Profits in the latest financial year increased by 5.2% to £252.6m, and its total capital value rose to just over £8.6bn. That nets the queen £37.89m for next year, compared with £36.1m this year. This year’s figure was a sizeable £2m more than Buckingham Palace anticipated, too. It is thought that these surpluses will be spent on urgently needed maintenance and building work on the various royal pads around the UK.
So what is the Crown Estate, and how does it generate so much cash? It is one of the largest property owners in the UK, and it handles the queen’s property and business interests on her behalf. In its portfolio are large swathes of London property including the whole of Regent Street, most of the UK’s coastline and millions of acres of farmland. All of its profits go to the Treasury first before the queen gets her cheque.
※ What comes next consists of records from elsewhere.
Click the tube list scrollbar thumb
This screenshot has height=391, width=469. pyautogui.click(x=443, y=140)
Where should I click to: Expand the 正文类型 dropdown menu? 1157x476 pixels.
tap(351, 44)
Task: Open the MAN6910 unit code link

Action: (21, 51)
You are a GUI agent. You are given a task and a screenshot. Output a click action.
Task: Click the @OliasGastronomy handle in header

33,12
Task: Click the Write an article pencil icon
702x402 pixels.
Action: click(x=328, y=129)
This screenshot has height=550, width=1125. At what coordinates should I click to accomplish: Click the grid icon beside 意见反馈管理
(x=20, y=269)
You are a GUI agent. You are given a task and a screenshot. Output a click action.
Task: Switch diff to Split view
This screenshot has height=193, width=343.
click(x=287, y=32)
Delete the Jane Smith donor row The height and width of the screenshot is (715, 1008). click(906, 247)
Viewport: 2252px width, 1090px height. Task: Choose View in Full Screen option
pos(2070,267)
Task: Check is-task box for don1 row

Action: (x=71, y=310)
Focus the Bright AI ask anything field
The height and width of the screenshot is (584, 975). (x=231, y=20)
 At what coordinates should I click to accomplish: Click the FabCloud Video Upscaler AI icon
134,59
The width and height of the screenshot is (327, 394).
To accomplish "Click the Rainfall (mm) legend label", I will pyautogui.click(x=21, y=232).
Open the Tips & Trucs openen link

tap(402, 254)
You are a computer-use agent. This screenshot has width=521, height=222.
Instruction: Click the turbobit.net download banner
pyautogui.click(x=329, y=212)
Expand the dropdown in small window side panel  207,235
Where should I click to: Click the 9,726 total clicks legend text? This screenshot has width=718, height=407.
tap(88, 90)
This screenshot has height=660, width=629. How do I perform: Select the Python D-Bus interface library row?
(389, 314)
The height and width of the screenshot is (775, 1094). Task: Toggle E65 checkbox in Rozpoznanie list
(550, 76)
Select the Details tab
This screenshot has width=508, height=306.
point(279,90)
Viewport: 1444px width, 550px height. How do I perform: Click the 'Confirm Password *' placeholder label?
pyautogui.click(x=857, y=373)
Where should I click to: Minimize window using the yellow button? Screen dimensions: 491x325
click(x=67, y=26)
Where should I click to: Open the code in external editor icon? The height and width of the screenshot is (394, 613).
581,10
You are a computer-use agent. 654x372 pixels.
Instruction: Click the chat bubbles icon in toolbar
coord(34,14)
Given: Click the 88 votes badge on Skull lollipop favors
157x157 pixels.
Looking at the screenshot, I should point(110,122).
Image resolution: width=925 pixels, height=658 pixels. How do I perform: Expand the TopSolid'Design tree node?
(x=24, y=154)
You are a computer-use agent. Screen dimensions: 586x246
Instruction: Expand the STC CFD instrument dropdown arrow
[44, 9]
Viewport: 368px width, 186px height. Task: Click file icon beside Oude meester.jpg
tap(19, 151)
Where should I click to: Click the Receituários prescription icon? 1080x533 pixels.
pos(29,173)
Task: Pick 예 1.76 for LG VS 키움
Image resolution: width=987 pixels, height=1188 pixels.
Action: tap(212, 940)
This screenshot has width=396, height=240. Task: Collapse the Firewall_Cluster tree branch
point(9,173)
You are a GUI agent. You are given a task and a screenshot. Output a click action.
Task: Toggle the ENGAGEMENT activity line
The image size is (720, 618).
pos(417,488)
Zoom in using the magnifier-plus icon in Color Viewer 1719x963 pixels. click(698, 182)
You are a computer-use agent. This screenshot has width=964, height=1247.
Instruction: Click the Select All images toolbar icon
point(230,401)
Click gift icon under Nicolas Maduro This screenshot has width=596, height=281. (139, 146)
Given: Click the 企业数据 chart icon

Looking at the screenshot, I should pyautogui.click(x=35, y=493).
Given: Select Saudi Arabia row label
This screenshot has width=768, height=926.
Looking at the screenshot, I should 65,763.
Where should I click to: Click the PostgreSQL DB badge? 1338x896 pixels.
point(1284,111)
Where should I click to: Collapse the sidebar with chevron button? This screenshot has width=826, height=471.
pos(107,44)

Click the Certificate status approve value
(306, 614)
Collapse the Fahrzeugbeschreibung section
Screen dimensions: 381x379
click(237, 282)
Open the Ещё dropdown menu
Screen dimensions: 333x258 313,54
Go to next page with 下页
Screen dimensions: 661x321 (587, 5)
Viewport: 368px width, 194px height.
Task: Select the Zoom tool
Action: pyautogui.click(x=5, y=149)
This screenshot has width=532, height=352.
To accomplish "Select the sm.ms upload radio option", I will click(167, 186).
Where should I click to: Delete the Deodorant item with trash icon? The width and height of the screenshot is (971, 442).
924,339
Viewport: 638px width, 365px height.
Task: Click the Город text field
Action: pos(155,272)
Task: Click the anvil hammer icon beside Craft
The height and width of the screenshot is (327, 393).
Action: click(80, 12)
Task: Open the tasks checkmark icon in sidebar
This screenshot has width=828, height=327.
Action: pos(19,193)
The point of moving over to the Sovereign Grant system was to make the system more transparent (to assuage the anguish of republicans who wanted royal spending scrutinised), and to attempt to tie the queen’s earnings to the economic turbulence that everyone else has to deal with. The fact that she’s had a stonking couple of years is more down to good business by Crown Estate bosses than some gratuitous handout at a time of economic woe.
And anyway, the system means the royal family will make a net contribution of £212m to the government pot – an income tax rate of 85%. Not to mention that Buckingham Palace itself has been working to drive down spending – budgets are down 15% in real terms compared with five years ago. That’s been achieved through wage freezes for gardeners, servants, footmen, butlers and secretaries.
No word on Corgis or swan dishes, however.